§ **Given data**:
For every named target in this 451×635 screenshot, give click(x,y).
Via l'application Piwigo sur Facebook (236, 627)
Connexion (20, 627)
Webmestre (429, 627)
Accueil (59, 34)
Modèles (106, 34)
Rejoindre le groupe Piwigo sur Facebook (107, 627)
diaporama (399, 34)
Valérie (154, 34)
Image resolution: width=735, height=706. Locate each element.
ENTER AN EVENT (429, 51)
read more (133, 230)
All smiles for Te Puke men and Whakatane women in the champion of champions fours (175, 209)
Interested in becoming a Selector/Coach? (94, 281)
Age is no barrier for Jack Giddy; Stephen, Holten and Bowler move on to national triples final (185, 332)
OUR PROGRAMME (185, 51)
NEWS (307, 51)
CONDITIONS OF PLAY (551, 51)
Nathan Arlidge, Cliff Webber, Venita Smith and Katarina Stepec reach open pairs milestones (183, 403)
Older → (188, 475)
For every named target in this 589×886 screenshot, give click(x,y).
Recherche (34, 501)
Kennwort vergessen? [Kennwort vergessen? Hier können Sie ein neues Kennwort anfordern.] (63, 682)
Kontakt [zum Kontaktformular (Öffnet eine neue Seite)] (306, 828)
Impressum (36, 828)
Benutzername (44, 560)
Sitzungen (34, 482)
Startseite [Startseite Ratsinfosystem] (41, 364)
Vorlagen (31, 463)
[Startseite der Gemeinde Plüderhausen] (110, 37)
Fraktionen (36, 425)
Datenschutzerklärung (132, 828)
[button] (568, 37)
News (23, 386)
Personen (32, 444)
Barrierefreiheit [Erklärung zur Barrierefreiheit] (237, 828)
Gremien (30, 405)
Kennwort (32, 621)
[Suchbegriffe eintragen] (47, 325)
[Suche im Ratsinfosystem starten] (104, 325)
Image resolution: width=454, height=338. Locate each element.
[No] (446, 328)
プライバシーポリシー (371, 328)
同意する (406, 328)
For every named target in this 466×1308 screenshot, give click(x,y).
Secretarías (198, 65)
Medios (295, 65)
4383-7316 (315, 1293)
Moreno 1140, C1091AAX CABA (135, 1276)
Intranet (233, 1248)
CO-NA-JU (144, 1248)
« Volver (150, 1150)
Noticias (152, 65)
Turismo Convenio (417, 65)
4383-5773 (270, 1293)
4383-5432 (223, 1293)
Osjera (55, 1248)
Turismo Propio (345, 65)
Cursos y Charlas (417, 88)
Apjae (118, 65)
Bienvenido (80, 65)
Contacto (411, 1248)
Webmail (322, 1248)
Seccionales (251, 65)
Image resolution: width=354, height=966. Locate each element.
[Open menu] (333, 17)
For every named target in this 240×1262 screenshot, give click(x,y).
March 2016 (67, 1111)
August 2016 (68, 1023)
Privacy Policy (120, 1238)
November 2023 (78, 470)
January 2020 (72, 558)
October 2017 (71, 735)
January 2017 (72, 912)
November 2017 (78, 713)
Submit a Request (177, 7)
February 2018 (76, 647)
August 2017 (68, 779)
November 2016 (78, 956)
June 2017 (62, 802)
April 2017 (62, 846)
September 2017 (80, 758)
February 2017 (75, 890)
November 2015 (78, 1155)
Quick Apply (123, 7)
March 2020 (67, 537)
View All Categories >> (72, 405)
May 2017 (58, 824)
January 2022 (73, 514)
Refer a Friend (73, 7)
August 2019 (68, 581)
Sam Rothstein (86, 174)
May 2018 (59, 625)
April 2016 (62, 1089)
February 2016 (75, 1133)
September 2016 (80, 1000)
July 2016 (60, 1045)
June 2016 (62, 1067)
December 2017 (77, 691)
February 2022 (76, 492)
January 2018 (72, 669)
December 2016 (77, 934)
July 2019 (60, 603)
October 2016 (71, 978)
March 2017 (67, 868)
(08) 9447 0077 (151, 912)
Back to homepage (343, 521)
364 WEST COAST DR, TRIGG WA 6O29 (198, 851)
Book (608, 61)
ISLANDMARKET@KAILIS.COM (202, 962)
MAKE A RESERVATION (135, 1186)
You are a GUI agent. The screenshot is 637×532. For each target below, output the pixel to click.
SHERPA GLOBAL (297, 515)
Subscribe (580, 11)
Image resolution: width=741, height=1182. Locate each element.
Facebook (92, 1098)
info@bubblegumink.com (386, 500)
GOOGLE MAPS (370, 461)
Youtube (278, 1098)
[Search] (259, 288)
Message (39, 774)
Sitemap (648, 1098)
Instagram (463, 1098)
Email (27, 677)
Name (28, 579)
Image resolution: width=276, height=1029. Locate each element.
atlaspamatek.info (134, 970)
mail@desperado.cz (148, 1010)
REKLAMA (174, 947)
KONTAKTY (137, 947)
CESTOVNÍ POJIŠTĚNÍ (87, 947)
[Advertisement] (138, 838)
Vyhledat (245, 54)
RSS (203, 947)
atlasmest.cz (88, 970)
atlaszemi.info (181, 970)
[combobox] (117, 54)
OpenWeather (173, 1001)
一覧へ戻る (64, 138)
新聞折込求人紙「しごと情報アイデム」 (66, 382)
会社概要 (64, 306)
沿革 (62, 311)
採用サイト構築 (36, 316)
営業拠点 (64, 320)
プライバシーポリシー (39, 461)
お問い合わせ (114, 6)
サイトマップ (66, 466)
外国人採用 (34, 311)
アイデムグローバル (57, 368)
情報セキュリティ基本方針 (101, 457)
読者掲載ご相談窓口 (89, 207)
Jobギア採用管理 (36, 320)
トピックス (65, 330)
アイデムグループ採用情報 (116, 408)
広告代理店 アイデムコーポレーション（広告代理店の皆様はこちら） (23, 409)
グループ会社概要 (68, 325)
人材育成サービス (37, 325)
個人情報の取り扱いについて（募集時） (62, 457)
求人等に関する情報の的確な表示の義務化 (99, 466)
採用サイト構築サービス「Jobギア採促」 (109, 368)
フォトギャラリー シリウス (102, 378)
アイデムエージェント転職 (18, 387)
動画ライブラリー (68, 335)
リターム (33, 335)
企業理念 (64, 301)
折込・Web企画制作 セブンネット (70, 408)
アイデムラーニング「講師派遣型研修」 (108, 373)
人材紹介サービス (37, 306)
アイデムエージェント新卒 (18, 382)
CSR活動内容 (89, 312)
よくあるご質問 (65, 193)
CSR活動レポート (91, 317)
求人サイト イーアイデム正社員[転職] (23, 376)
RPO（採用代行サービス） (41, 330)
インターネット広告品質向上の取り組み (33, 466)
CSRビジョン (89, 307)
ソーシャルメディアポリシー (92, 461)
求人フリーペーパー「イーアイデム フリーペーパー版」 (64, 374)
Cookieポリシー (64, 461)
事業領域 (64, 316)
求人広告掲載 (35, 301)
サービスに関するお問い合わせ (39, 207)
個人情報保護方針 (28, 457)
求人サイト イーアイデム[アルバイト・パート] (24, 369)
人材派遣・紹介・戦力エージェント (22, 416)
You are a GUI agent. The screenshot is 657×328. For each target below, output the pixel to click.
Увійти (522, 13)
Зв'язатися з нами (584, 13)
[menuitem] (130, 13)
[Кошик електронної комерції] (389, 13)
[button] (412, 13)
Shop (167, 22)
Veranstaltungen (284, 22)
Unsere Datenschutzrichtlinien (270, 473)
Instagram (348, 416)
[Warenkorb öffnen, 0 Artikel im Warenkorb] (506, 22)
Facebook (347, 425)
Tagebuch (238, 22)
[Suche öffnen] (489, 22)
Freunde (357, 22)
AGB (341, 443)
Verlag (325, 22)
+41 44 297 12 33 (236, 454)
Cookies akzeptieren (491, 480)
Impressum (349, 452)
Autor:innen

§ **What is required**:
Copy out each row above that contains the string "resolution".

§ **Complete output**:
Image resolution: width=735, height=706. Locate each element.
Image resolution: width=454, height=338. Locate each element.
Image resolution: width=354, height=966. Locate each element.
Image resolution: width=741, height=1182. Locate each element.
Image resolution: width=276, height=1029. Locate each element.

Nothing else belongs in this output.